TO DO –
Only the tail of the listing is wanted: the line containing "The width and" and all after it, repeated exactly, pictures omitted.
** Opening DATA FOR THIS TASK block **
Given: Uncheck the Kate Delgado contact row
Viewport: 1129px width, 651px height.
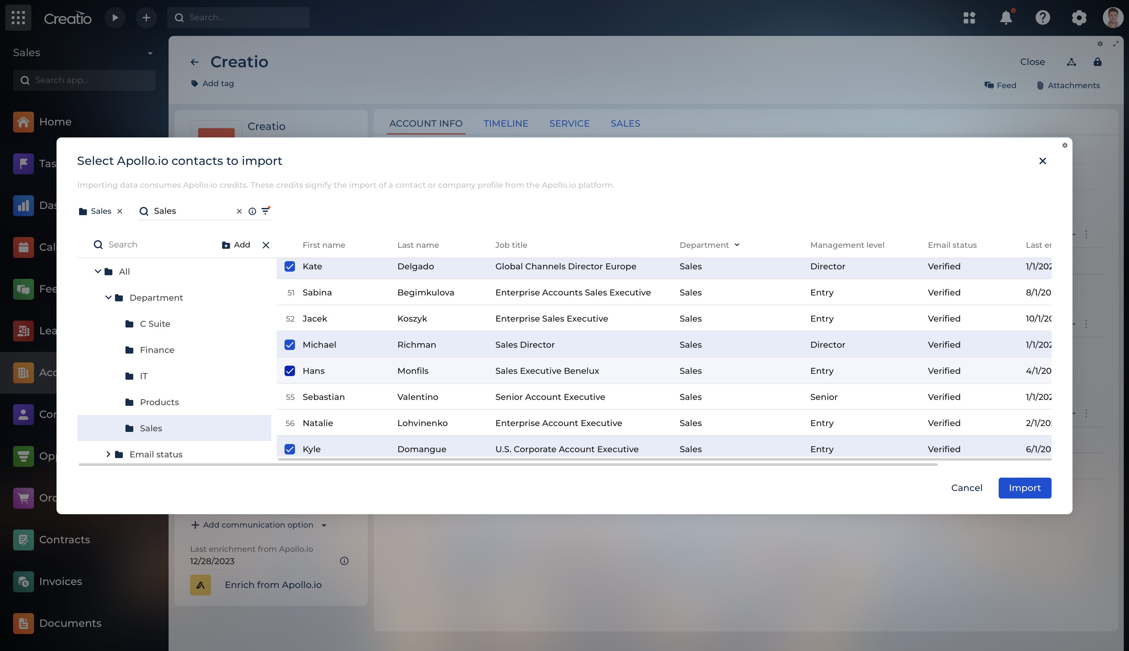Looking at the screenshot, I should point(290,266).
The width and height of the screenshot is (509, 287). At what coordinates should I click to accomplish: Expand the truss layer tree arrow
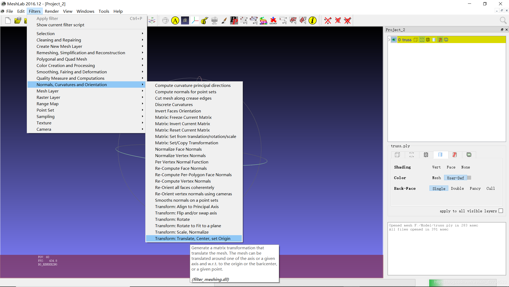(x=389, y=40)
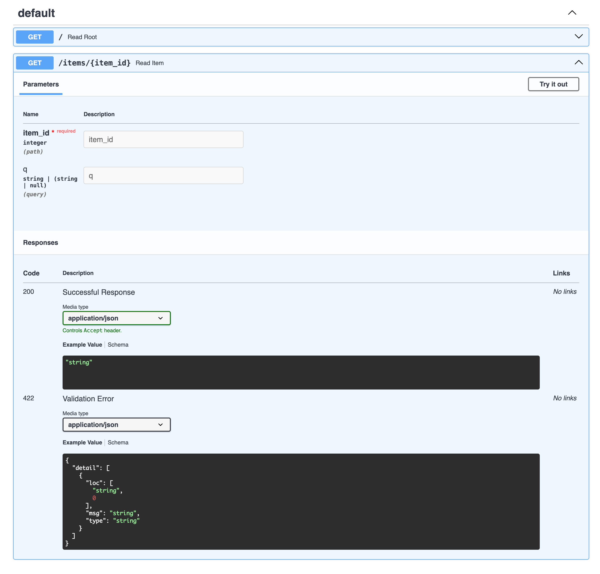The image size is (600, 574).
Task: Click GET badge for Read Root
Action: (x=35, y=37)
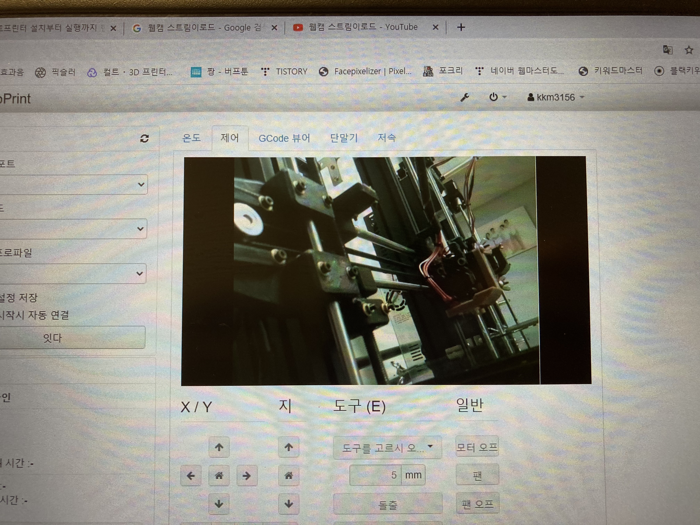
** Closing DATA FOR THIS TASK block **
RESPONSE TO THIS TASK –
The width and height of the screenshot is (509, 287). At what coordinates should I click to accomplish: Expand the truss layer tree arrow
(x=389, y=40)
The image size is (600, 574).
Task: Click GET badge for Read Root
Action: (x=35, y=37)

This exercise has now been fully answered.